Reading passage:
###

DeepBlueCLtd / LegacyMan

Legacy content for Field Service Manual
https://deepbluecltd.github.io/LegacyMan/index.html
Apache License 2.0
2 stars 0 forks source link

Move floating elements (such as tables and images) to the correct chunk of empty space in the page #637

Closed robintw closed 7 months ago

robintw commented 7 months ago

Currently in-progress and uploaded for testing.

Fixes #636.

IanMayo commented 7 months ago

Have introduced model pattern of data that gives this error when run from run_defloat_conversion.ppy:

no suitable floating elements for blank space at line 418 of data/Fr_Legacy/FR_100_unit_charlie.html

IanMayo commented 7 months ago

Note: I get this pattern hundreds of times:

Warning: no suitable floating elements for blank space at line 123 of /Users/ianmayo/git/LegacyMan/data/Spain.Legacy/sp_charlie_pics.html
Warning: no suitable floating elements for blank space at line 201 of /Users/ianmayo/git/LegacyMan/data/Spain.Legacy/sp_charlie_pics.html
Warning: no suitable floating elements for blank space at line 217 of /Users/ianmayo/git/LegacyMan/data/Spain.Legacy/sp_charlie_pics.html
Warning: no suitable floating elements for blank space at line 233 of /Users/ianmayo/git/LegacyMan/data/Spain.Legacy/sp_charlie_pics.html

It's for pages of images, and a lot of the content sits inside a top level PicLayer element. The SP_Charlie_Pics.dita and the HTML file generated from it are both valid. So, I guess our subsequent logic handles it correctly, but it would seem to be useful if the defloat logic handled it correctly, since that may help in other places.

###

Given exercise A:
In the GitHub thread, which issue number does robintw say this change fixes?

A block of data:
###

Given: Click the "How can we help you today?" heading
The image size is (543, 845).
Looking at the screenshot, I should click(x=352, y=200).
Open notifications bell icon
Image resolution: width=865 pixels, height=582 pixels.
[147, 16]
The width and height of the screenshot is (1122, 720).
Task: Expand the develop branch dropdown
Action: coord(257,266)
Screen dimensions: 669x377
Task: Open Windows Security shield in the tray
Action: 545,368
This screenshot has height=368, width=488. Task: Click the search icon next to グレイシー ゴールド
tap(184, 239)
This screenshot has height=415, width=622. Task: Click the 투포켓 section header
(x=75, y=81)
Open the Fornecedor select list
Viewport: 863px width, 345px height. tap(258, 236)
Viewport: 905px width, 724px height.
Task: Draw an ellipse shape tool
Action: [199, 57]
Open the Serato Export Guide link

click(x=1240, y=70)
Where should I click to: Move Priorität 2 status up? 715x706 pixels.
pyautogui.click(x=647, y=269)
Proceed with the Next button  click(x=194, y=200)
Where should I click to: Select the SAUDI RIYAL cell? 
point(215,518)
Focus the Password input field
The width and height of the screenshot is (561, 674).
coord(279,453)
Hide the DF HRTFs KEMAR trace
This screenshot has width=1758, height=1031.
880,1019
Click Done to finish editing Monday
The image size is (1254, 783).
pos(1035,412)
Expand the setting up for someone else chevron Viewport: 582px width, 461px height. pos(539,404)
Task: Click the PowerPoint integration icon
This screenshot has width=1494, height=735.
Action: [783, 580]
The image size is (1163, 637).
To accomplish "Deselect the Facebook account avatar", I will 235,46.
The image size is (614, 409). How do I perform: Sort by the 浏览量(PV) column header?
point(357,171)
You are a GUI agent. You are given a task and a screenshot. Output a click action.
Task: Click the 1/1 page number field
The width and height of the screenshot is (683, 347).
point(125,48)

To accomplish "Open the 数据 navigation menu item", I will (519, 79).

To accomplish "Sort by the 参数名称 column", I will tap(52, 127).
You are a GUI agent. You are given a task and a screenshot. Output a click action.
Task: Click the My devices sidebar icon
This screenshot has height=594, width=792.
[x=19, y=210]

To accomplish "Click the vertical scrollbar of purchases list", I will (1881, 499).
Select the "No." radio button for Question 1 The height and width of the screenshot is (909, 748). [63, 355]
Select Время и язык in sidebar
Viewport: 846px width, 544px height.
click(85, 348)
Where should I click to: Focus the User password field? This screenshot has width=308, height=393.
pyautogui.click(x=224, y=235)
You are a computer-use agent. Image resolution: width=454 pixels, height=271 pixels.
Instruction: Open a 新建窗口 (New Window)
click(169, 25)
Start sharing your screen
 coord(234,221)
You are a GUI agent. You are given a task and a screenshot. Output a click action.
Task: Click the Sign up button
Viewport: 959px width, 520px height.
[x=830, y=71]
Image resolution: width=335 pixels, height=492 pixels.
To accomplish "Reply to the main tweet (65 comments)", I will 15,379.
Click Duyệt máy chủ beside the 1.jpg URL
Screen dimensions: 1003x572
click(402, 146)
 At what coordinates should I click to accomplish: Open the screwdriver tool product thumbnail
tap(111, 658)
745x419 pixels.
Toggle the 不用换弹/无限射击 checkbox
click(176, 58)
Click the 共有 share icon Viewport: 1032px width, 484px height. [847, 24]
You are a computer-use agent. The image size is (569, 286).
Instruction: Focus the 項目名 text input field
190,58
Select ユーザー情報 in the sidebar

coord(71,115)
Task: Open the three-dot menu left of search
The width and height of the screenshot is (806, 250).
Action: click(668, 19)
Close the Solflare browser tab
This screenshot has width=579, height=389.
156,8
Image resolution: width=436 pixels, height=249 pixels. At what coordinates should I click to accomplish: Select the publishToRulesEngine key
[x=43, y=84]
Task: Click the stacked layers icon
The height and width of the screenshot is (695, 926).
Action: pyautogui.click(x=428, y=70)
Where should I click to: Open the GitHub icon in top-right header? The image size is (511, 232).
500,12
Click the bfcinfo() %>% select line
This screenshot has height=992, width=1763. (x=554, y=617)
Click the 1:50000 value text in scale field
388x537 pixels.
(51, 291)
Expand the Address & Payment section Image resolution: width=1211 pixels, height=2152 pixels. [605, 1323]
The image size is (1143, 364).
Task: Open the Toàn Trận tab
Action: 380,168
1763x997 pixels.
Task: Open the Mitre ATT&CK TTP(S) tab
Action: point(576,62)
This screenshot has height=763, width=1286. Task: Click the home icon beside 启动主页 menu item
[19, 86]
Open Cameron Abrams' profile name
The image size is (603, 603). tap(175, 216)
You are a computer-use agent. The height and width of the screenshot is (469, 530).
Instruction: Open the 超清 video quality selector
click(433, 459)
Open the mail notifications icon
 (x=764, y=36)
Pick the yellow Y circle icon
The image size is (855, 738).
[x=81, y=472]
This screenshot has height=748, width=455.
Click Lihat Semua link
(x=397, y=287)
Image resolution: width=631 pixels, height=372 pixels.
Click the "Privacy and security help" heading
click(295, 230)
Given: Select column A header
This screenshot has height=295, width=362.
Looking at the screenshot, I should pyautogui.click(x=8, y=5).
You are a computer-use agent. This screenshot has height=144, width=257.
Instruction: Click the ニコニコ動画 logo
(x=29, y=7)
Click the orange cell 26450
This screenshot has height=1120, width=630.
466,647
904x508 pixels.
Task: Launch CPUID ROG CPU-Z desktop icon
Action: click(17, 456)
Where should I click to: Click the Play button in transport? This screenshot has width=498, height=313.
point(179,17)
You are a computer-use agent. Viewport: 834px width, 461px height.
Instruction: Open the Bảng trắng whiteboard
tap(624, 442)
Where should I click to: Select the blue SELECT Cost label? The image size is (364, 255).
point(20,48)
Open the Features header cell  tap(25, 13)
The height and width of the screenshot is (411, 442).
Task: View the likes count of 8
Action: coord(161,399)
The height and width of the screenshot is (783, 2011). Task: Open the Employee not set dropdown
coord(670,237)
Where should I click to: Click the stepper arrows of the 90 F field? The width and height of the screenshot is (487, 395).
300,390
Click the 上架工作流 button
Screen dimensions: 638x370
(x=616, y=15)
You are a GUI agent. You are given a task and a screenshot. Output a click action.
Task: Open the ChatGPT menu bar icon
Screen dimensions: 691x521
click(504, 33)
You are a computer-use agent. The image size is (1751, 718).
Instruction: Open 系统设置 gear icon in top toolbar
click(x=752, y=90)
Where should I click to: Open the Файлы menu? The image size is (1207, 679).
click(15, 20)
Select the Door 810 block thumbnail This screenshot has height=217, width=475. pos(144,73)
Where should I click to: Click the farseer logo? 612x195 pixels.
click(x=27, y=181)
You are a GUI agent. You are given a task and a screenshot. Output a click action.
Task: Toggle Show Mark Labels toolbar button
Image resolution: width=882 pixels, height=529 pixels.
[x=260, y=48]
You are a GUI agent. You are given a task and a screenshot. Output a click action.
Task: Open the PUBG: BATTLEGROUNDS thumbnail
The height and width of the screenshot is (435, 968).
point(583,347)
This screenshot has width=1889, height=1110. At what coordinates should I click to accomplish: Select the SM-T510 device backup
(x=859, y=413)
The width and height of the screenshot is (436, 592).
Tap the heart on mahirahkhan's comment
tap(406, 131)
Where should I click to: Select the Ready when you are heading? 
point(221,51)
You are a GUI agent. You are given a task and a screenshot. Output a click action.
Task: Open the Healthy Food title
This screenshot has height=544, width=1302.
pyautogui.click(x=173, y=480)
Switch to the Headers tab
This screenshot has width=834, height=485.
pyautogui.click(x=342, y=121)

###

Given exercise B:
Reproduce verbatim the lines of the records between the line holding "Where should I click to: Open the GitHub" and the line holding "point(179,17)", inclusive.

Written answer A:
It fixes #636.

Written answer B:
Where should I click to: Open the GitHub icon in top-right header? The image size is (511, 232).
500,12
Click the bfcinfo() %>% select line
This screenshot has height=992, width=1763. (x=554, y=617)
Click the 1:50000 value text in scale field
388x537 pixels.
(51, 291)
Expand the Address & Payment section Image resolution: width=1211 pixels, height=2152 pixels. [605, 1323]
The image size is (1143, 364).
Task: Open the Toàn Trận tab
Action: 380,168
1763x997 pixels.
Task: Open the Mitre ATT&CK TTP(S) tab
Action: point(576,62)
This screenshot has height=763, width=1286. Task: Click the home icon beside 启动主页 menu item
[19, 86]
Open Cameron Abrams' profile name
The image size is (603, 603). tap(175, 216)
You are a computer-use agent. The height and width of the screenshot is (469, 530).
Instruction: Open the 超清 video quality selector
click(433, 459)
Open the mail notifications icon
 (x=764, y=36)
Pick the yellow Y circle icon
The image size is (855, 738).
[x=81, y=472]
This screenshot has height=748, width=455.
Click Lihat Semua link
(x=397, y=287)
Image resolution: width=631 pixels, height=372 pixels.
Click the "Privacy and security help" heading
click(295, 230)
Given: Select column A header
This screenshot has height=295, width=362.
Looking at the screenshot, I should pyautogui.click(x=8, y=5).
You are a computer-use agent. This screenshot has height=144, width=257.
Instruction: Click the ニコニコ動画 logo
(x=29, y=7)
Click the orange cell 26450
This screenshot has height=1120, width=630.
466,647
904x508 pixels.
Task: Launch CPUID ROG CPU-Z desktop icon
Action: click(17, 456)
Where should I click to: Click the Play button in transport? This screenshot has width=498, height=313.
point(179,17)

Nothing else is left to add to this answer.